• _Exercise aim_:
Without omitting anything, retype the data that follows.

• _Stored data_:

----

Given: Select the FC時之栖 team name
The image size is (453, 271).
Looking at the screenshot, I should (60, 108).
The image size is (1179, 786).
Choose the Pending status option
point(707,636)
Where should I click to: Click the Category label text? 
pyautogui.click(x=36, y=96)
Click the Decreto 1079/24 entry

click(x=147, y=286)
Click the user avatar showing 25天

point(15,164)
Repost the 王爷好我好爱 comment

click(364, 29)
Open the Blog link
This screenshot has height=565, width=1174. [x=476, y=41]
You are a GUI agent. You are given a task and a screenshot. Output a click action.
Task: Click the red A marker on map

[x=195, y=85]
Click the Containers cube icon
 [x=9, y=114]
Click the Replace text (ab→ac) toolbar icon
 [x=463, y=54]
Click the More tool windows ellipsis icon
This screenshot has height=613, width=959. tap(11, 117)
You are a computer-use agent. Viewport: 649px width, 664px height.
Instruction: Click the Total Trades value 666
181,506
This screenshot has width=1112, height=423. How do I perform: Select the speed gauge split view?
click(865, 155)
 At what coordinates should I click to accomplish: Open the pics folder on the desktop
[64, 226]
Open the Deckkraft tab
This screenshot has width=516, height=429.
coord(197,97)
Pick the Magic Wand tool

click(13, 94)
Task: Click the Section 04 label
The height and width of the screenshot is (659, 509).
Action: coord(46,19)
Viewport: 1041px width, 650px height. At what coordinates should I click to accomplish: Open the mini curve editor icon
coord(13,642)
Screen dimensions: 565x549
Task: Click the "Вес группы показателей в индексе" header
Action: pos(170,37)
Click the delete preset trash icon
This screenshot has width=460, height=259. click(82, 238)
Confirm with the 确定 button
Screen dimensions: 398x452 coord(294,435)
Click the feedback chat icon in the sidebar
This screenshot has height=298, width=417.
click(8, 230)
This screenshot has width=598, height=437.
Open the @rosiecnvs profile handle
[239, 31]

----

• _Response to this task_:
Given: Select the FC時之栖 team name
The image size is (453, 271).
Looking at the screenshot, I should (60, 108).
The image size is (1179, 786).
Choose the Pending status option
point(707,636)
Where should I click to: Click the Category label text? 
pyautogui.click(x=36, y=96)
Click the Decreto 1079/24 entry

click(x=147, y=286)
Click the user avatar showing 25天

point(15,164)
Repost the 王爷好我好爱 comment

click(364, 29)
Open the Blog link
This screenshot has height=565, width=1174. [x=476, y=41]
You are a GUI agent. You are given a task and a screenshot. Output a click action.
Task: Click the red A marker on map

[x=195, y=85]
Click the Containers cube icon
 [x=9, y=114]
Click the Replace text (ab→ac) toolbar icon
 [x=463, y=54]
Click the More tool windows ellipsis icon
This screenshot has height=613, width=959. tap(11, 117)
You are a computer-use agent. Viewport: 649px width, 664px height.
Instruction: Click the Total Trades value 666
181,506
This screenshot has width=1112, height=423. How do I perform: Select the speed gauge split view?
click(865, 155)
 At what coordinates should I click to accomplish: Open the pics folder on the desktop
[64, 226]
Open the Deckkraft tab
This screenshot has width=516, height=429.
coord(197,97)
Pick the Magic Wand tool

click(13, 94)
Task: Click the Section 04 label
The height and width of the screenshot is (659, 509).
Action: coord(46,19)
Viewport: 1041px width, 650px height. At what coordinates should I click to accomplish: Open the mini curve editor icon
coord(13,642)
Screen dimensions: 565x549
Task: Click the "Вес группы показателей в индексе" header
Action: pos(170,37)
Click the delete preset trash icon
This screenshot has width=460, height=259. click(82, 238)
Confirm with the 确定 button
Screen dimensions: 398x452 coord(294,435)
Click the feedback chat icon in the sidebar
This screenshot has height=298, width=417.
click(8, 230)
This screenshot has width=598, height=437.
Open the @rosiecnvs profile handle
[239, 31]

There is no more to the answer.